Today, that thread is home to Pagani Residences, the first residential project from the legendary hypercar brand—a building designed not in the image of a car, but in the image of a philosophy.
We sat down with Hamaoui recently to discuss that vision, his partnership with Horacio Pagani, and what it really means to translate a feeling into four walls.
Mikael Hamaoui: I grew up on Biscayne Island, so I drove through North Bay Village my entire life, going to high school, going everywhere. And for as long as I can remember, it was just a drive-through area—something you used to cross from Miami Beach to Miami. There wasn’t much going on there for 20 to 25 years.
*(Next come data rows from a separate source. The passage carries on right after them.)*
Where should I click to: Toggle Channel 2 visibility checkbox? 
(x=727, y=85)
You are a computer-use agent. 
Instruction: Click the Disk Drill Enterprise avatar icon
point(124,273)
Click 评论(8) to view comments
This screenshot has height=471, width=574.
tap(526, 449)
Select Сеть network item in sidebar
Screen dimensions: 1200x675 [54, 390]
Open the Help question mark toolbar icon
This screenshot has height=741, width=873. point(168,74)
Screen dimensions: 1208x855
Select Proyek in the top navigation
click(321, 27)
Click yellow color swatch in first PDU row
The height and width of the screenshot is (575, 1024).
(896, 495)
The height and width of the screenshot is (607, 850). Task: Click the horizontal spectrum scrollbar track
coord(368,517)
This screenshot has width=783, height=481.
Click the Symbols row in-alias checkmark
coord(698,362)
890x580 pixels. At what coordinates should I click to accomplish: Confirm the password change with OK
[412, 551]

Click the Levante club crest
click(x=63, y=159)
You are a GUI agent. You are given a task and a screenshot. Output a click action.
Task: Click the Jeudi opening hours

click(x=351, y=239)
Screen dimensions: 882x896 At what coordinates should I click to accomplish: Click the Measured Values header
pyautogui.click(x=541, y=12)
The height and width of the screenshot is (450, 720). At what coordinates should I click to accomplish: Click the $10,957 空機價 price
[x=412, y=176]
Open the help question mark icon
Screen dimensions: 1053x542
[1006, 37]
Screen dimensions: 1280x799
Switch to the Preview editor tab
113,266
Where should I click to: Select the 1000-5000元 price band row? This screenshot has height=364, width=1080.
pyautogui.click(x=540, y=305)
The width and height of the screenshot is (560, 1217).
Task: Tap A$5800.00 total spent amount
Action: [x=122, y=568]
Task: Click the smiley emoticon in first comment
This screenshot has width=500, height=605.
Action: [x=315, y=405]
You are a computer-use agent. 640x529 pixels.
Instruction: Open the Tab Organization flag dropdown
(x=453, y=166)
But I watched Miami grow and evolve. I remember my dad in the early 2000s, watching the city rise, seeing all these development projects go up in 2005-2006. And he said to me: “One day, North Bay Village will have its moment. You’ll see that area develop like crazy.”
That always stuck with me. And as Miami grew into all these incredible neighborhoods—Downtown, Brickell, the Design District, Wynwood, Surfside, Bal Harbour—I kept thinking about North Bay Village. If you look at all the connecting points between Miami and Miami Beach, every single one has seen tremendous development at some point. Star Island. Hibiscus Island. The Venetian Islands—nobody thought of those as luxury places to live back in the day, and now they’re some of the most desirable areas in the world. Bay Harbor went through the same thing about seven years ago.
North Bay Village was the last one. Literally the last one. But ironically, it’s actually the most centrally located. It’s equidistant from everything. It’s not too far north, not too far south, not too far east. It’s right in the middle of this triangle that Miami has become.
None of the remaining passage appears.